(ブルームバーグ): テレワーク普及で将来に陰りが見えるオフィス不動産業界だが、その一角にはKKRやブラックストーン・グループといった投資家から資金を呼び込んでいる分野がある。

  リアル・キャピタル・アナリティクスによると、生命科学などの研究向け建物の取得額は今年これまでに100億ドル(約1兆1000億円)を超えた。これは5月までの世界商業用不動産取引の約4%に相当し、その比率は前年の2倍だ。

  ボストンやサンディエゴ、サンフランシスコなどの米都市ではビルの新設が進められているが、こうした推計は新たに建設中の物件を考慮していない。通常のオフィスに勤務する人と違って多くの研究者は在宅勤務をしない。新型コロナウイルスワクチンが景気回復を後押しする中で、医療のイノベーション(技術革新)に資金が流入し、特に米国や英国でより多くのスペースが必要になると見込まれる。

  ブラックストーンの米州不動産責任者ナディーム・メグジ氏はインタビューで「新型コロナのパンデミック(世界的大流行)が需要の伸びを加速させたが、こうした流れは今後何年も続くだろう」とした上で、「創薬や生物学の進展に加え、高齢化に関連するニーズの高まりが影響する」と指摘した。

  昨年は社会的距離の確保でオフィス利用が低迷し、商業施設・ホテル投資への関心が失われたが、生命科学に関連する建物の販売や借り換えは約250億ドルと、2019年の約90億ドルから急増した。イーストディル・セキュアードが示した。

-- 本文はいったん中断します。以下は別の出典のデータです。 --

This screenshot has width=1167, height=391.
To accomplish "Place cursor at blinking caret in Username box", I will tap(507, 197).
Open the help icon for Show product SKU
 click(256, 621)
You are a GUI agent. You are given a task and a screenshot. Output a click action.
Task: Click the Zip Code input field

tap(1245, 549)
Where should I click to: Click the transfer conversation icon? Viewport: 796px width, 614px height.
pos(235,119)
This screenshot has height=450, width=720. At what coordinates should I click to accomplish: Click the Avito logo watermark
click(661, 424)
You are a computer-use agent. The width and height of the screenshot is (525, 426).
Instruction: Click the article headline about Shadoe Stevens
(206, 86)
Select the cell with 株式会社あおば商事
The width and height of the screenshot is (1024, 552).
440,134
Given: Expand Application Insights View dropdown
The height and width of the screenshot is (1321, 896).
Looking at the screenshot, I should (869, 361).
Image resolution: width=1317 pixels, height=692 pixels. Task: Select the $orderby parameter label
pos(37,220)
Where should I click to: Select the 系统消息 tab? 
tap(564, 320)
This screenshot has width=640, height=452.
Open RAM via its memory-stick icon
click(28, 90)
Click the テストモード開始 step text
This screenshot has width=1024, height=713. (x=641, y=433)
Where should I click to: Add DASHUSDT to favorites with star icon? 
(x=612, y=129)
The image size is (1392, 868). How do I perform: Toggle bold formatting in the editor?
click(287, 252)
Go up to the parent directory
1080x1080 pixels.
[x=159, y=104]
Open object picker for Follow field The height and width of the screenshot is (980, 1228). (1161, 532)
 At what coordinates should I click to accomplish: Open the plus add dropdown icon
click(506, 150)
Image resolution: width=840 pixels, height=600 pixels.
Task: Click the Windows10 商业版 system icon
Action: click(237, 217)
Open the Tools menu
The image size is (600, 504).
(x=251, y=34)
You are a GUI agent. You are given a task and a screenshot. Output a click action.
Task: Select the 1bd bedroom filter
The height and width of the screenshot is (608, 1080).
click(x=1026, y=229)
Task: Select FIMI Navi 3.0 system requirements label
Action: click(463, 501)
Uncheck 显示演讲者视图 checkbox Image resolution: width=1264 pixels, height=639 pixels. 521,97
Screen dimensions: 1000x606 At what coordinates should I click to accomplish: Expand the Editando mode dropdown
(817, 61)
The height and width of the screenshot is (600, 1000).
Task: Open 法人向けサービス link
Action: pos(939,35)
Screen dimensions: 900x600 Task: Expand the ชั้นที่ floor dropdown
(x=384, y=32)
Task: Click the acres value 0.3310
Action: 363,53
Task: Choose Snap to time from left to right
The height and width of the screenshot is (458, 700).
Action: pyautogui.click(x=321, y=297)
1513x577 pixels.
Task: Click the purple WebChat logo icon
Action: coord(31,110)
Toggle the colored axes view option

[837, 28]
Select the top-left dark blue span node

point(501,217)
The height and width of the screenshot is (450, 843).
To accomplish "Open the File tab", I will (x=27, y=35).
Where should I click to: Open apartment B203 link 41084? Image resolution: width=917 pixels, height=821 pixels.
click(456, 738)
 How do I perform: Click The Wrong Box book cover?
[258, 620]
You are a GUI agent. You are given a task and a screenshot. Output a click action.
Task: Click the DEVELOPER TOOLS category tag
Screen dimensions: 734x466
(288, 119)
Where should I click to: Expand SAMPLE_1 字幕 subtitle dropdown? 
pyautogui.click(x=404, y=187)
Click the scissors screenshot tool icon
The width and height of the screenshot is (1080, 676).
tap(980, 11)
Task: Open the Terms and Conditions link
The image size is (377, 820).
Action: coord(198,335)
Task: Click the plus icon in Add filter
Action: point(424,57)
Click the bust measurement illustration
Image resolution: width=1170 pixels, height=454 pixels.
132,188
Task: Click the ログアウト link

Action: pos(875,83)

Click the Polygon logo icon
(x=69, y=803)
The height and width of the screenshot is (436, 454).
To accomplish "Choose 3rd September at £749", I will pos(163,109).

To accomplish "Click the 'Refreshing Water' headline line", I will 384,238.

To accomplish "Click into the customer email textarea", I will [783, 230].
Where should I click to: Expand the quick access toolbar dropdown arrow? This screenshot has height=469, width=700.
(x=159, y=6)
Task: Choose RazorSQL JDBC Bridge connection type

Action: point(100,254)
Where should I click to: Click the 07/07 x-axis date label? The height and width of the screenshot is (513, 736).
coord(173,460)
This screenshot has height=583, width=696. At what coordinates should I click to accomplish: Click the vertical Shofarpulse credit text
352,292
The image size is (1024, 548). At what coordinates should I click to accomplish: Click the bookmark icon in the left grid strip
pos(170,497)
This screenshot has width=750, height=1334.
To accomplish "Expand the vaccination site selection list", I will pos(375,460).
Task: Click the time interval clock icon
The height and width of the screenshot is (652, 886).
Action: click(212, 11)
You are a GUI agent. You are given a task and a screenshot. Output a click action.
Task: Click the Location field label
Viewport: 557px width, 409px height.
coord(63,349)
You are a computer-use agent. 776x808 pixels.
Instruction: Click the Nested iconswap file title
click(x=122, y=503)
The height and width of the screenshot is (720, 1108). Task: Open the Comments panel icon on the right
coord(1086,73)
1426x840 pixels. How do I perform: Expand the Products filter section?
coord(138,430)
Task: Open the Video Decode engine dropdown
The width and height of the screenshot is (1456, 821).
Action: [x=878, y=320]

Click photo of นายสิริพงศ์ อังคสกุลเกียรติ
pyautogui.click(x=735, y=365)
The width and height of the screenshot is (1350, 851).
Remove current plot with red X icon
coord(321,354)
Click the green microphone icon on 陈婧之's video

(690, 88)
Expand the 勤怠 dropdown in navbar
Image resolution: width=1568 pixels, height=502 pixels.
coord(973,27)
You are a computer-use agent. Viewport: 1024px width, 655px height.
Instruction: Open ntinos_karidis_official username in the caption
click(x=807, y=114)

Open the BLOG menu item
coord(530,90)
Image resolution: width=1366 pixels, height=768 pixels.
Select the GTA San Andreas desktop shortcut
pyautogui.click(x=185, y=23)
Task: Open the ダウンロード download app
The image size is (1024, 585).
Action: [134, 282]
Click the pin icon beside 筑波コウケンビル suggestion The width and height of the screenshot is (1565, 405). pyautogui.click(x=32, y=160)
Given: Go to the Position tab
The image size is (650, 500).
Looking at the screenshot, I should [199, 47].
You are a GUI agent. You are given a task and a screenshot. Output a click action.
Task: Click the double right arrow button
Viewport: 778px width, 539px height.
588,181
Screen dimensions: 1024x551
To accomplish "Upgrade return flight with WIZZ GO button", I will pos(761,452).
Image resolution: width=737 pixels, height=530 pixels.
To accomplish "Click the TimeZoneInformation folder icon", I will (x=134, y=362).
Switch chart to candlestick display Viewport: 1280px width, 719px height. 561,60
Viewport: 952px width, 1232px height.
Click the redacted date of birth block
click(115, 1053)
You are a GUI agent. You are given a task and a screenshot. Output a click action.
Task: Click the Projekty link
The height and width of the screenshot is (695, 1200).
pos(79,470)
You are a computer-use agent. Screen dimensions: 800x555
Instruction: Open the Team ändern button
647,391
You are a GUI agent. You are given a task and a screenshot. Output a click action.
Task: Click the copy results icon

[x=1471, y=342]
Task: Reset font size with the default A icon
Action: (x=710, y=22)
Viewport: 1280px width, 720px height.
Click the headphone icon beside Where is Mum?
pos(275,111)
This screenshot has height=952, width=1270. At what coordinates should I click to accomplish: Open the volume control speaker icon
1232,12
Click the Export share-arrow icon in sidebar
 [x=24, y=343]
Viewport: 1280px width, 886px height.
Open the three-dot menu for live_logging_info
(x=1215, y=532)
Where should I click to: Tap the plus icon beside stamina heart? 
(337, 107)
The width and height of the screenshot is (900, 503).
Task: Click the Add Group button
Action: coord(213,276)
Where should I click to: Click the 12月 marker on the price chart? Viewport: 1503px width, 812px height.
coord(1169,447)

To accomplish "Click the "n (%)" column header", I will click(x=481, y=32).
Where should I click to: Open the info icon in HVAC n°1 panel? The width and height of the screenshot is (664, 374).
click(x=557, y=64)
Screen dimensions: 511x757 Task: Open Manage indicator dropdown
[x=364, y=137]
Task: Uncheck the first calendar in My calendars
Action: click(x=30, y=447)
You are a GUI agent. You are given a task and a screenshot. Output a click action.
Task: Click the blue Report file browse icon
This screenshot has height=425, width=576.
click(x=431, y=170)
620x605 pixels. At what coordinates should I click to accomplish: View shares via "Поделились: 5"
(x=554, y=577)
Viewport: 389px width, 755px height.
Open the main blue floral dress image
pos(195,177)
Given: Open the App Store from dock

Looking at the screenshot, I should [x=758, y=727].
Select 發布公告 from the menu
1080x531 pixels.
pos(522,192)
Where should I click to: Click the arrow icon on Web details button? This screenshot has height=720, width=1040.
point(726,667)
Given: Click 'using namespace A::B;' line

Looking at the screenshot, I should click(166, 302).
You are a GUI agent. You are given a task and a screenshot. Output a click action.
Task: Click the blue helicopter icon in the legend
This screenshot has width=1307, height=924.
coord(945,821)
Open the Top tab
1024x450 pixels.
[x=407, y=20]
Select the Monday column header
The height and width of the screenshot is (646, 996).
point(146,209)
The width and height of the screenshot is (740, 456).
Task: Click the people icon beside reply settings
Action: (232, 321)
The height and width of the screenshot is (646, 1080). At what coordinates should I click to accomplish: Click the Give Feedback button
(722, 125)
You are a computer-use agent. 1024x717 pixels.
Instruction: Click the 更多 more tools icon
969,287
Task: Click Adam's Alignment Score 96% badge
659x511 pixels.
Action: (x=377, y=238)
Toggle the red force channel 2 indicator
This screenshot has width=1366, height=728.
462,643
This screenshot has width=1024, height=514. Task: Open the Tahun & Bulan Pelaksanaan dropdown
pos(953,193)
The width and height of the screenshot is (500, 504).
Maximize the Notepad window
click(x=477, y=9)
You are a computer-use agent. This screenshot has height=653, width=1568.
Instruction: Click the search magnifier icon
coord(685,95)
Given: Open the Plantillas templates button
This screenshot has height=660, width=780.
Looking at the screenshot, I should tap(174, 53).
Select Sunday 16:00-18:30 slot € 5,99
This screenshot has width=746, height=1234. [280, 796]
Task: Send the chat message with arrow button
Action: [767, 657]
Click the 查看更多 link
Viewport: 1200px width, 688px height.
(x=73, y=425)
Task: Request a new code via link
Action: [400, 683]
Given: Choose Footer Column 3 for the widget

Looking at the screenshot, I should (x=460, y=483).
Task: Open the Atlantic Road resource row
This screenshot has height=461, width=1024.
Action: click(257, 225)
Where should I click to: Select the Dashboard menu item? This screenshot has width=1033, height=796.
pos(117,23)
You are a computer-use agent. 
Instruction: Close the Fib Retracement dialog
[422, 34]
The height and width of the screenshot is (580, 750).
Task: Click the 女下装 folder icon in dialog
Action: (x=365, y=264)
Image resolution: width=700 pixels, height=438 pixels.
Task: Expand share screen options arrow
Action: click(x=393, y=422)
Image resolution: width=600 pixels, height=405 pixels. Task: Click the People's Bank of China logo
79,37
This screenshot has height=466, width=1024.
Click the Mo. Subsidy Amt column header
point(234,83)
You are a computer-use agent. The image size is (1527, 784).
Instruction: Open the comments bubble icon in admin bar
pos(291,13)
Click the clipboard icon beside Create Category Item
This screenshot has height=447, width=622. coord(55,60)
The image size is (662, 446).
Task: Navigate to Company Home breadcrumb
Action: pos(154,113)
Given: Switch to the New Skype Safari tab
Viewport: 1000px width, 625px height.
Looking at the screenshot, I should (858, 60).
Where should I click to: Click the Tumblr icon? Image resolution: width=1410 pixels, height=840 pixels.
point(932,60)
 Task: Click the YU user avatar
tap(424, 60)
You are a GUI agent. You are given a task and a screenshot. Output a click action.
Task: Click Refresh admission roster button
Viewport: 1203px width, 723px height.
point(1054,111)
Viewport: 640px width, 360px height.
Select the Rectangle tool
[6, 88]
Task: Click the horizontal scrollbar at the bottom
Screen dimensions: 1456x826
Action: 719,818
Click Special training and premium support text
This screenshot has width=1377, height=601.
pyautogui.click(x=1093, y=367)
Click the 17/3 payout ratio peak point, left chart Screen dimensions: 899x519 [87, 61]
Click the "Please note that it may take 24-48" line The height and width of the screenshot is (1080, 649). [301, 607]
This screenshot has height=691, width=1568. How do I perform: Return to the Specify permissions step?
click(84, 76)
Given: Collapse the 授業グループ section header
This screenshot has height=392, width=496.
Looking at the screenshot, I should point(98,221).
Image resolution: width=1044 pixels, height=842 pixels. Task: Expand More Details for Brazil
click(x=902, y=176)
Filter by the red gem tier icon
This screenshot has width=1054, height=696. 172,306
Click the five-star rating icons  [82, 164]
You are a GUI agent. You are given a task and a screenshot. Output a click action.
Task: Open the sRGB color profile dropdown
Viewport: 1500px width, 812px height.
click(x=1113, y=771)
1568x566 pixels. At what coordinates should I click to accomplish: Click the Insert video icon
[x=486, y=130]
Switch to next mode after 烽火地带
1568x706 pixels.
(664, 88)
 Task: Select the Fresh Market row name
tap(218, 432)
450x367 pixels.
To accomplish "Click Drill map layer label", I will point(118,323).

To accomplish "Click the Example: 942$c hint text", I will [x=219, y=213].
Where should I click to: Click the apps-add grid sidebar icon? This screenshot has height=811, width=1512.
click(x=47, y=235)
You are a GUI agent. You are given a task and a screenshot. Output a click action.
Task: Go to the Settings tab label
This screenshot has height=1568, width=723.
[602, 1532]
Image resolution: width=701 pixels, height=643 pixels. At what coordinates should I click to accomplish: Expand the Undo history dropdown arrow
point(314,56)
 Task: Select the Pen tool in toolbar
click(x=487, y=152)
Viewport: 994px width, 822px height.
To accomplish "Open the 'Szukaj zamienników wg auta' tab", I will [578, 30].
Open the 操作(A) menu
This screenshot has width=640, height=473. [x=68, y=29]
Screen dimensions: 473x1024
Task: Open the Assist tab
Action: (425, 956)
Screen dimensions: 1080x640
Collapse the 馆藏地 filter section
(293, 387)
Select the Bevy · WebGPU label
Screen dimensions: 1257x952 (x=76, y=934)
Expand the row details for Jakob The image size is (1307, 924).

  この分野に以前から投資しているブラックストーンは、米最大の生命科学オフィスビル民間オーナー、バイオメッド・リアルティ・トラストの借り換えで65億ドルの利益を計上したほか、昨年12月には研究施設で構成するポートフォリオを34億ドルで取得することで合意した。

  一方、ドロップボックスが17年にビル全体をリースしたが、テレワーク普及で利用を放棄したサンフランシスコのオフィスビルについて、KKRは今年3月に約11億ドルで取得した。同社はこの建物を生命科学のテナント向けに転用する計画だ。

  英国ではドイツ銀行のロンドン本社が予定されていたロンドン・カナリーワーフ地区の不動産が、科学向けのキャンパスとなる計画だ。不動産サービス会社ジョーンズ・ラング・ラサールによると、英生命科学市場の取引件数はこの3年間に2.66倍に増えた。